Paper: Hadoop Distributed File System
Hadoop Distributed File System
Goal
- Design a distributed system that can store huge files (terabyte and larger). The system should be scalable, reliable, and highly available.
What is Hadoop Distributed File System
- HDFS is a distributed file system and was built to store unstructured data. It is designed to store huge files reliably and stream those files at high bandwidth to user applications.
- HDFS is a variant and a simplified version of the Google File System (GFS). A lot of HDFS architectural decisions are inspired by GFS design. HDFS is built around the idea that the most efficient data processing pattern is a write-once, read-many-times pattern.
Background
- Apache Hadoop is a software framework that provides a distributed file storage system(HDFS) and distributed computing for analyzing and transforming very large data sets using the MapReduce programming model.
- HDFS is the default file storage system in Hadoop.

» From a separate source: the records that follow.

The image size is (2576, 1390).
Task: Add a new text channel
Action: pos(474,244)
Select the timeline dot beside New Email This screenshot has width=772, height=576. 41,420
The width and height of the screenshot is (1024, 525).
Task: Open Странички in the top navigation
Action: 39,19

It is designed to be a distributed, scalable, fault-tolerant file system that primarily caters to the needs of the MapReduce paradigm.
- Both HDFS and GFS were built to store very large files and scale to store petabytes of storage.
- Both were built for handling batch processing on huge data sets and were designed for data-intensive applications and not for end- users.
- Like GFS, HDFS is also not POSIX-compliant and is not a mountable file system on its own. It is typically accessed via HDFS clients or by using application programming interface (API) calls from the Hadoop libraries.
- Given HDFS design, following applications are not a good fit for HDFS,
API
- Provides user-level APIs(and not standard POSIX-like APIs).
- Files are organized hierarchically in directories and identified by their pathnames.
- Supports the usual file system operations on files and directories. Create, Delete, Rename, Move, and Symbolic Links(unlike GFS) etc.
- All read and write operations are done in an append-only fashion.
High Level Architecture
HDFS Architecture
Files are broken into 128 MB fixed-size blocks (configurable on a per-file basis).
File has two parts: the actual file data and the metadata.
Metadata
HDFS cluster primarily consists of a NameNode(Master:GFS) that manages the file system metadata and DataNodes(Chunk Server:GFS) that store the actual data.
All blocks of a file are of the same size except the last one.
HDFS uses large block sizes because it is designed to store extremely large files to enable MapReduce jobs to process them efficiently.
Each block is identified by a unique 64-bit ID called BlockID(Similar to Chunk in GFS). All read/write operations in HDFS operate at the block level.
DataNodes store each block in a separate file on the local file system and provide read/write access.
When a DataNode starts up, it scans through its local file system and sends the list of hosted data blocks (called BlockReport) to the NameNode.(Similar to how Master gets state information in GFS from Chunk Servers).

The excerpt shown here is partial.